FIGS. 1C and 1D illustrate the construction details of the superstructure 107 where horizontal separators 189 are attached to the outer walls of both upper primary structure 140 and lower primary structure 160. At alternating ends of these separators 189 are cutouts that allow the passage of air from a section to the one above. Each wall can have this structure and each is isolated from its neighboring walls so that air flow control can be done independently for each wall. In use, air enters at the lower point of one end of a section at the entry cutouts 182 and 186, flows along the section to the opposite end, up to the section above via another cutout, back in the opposite direction to the next cutout, until finally the air flows along the upper section where it is discharged through the discharge holes 185 and 187.

Typically these channels are enclosed by using an insulating covering 183, such as a fiberglass panel with predetermined insulation properties. In this way, air moving along these channels accumulates heat through the walls of the container region where it is situated and warms, promoting convection until it is discharged into the roof area to finally be released to the atmosphere via exhaust vent 188 at the high point of the sloping roof 109. The vent is sized to provide suitable flow restriction for the cooling flow. Although there is generally no need to tailor the flow on individual sides of the finished structure of growth system 100, in cases of extreme weather, this can be beneficial and can be accomplished using adjustable louvre style vents at the inlet cutouts.

It should be noted that simple screens can be fitted routinely, simply to avoid the problems created by adventurous insects choosing to build nests that will compromise the cooling performance. In this process the convective flow also takes heat from the roof of the containers that make up the primary structure as well as from the sloping roof itself. The resulting convection provides sufficient airflow to extract a substantial amount of system heat in temperate climates. In cold climates, the airflow can be throttled by the simple expedient of reducing the area of the inlet point thus reducing the rate of heat extraction. Conversely, in very hot climates, it can be extremely challenging to maintain a sufficient differential temperature between the growth system 100 and the ambient air so a source of cooled air can be required. This can be done using a conventional mechanical air conditioning system or an evaporative “swamp” cooler arrangement; a heat pump can also be used to help in achieving the required system temperature inside the growth regions within the primary structure.

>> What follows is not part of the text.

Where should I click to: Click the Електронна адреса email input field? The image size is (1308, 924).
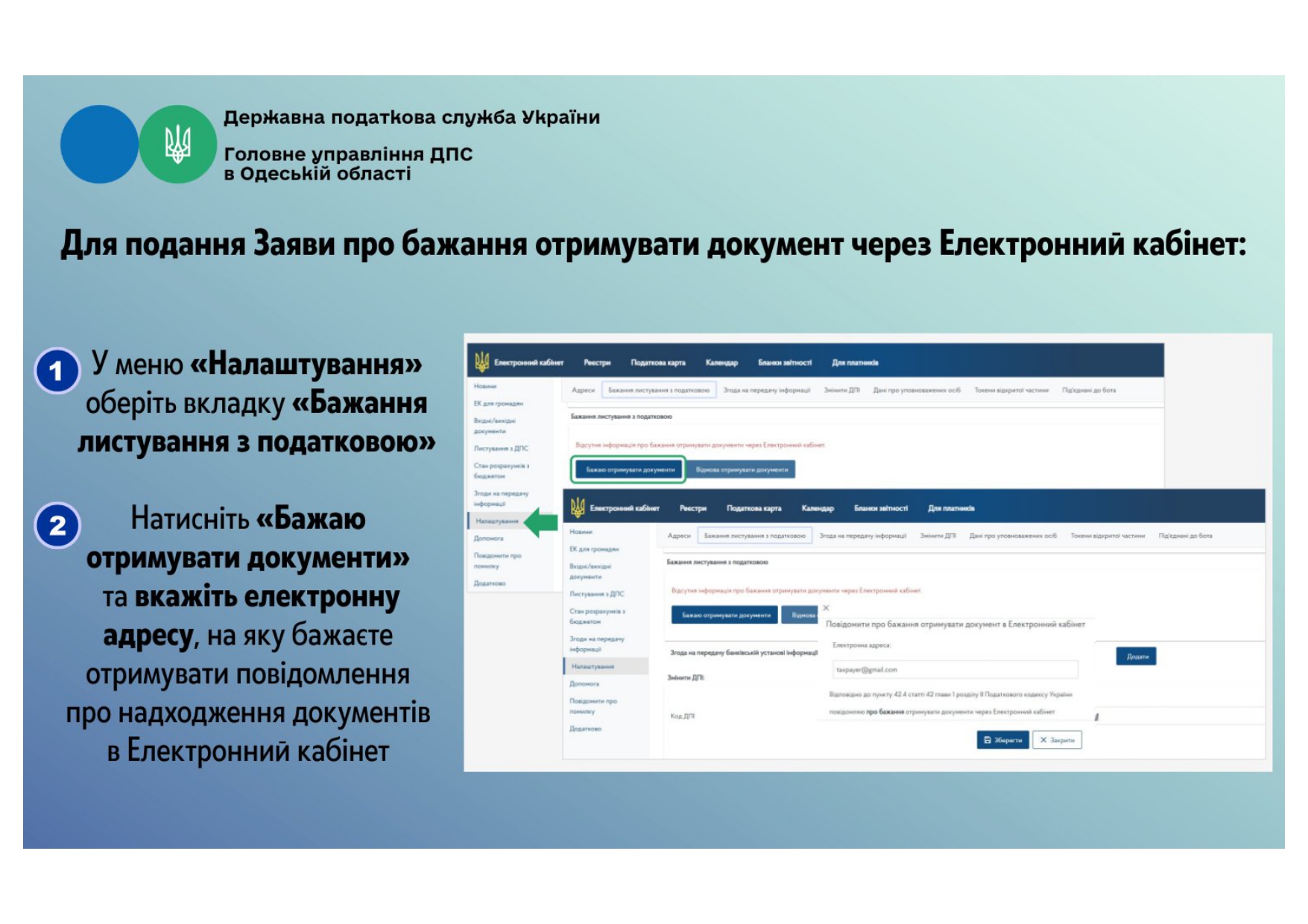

The attic area of roof 109, that region between the top of the upper primary structure 140 and the covering roof 109 attached to the superstructure, requires no special treatment. Since one of the walls having convective channels lies at the low end of the roof, and is notionally the rear of the structure, provision can be made to distribute airflow to the lowest height section of the attic so that this air does not stagnate and become a hotspot at roof 109. If needed, a staggered duct can be used at 181 to provide even airflow rather than through a single outlet as implied by the drawing. This can be done by enclosing the sides of the upper separator at 181 and causing it to behave as a plenum with one or more outlet slots cut so as to release air evenly into the low point of the roof 109.

The lower region of the lower primary structure 160 that does not have a superstructure overlying it can have insulating panels 184 attached directly. Because the lower primary structure 160 includes a misting apparatus within, heat is extracted by the evaporation process and yielded up upon condensation thence carried away to the water recovery plant. Additional cooling is not usually required at this level and so a simple insulating barrier to limit the rate of heat transfer between ambient conditions and the process area is considered to be sufficient for many climates.

The roof 109 of the superstructure 107 is of conventional form. Turning to FIG. 1D, vertical posts 111 can be attached to the primary structure roof and support beams 110 laid in several places so as to form a sloping foundation for a roofing material. Parallel studs can be provided for support of roofing material as required. Attachment points between the vertical posts and the primary structure can be weldments, but these can also be achieved with bolted or riveted structures.

In some embodiments, the growth system 100 comprises two, four or more standard sized intermodal shipping containers modified so as to form one or more contiguous internal spaces. For example, two containers can be placed side by side forming lower primary structure 160, and a further two containers forming upper primary structure 140 placed atop the lower primary structure 160. This category of container has a standard width of 8′ which is fixed, so the width of the structure is about sixteen feet. Length for a standard container is either 20 feet or 40 feet and so it is possible to fabricate a full sized system or a half sized system depending on the target market. Especially, the global transportation of these sized components is a matter of routine since the shipping industry is equipped at every seaport to be able to handle this kind of container structure, and road and rail infrastructures globally are already designed with these items in mind.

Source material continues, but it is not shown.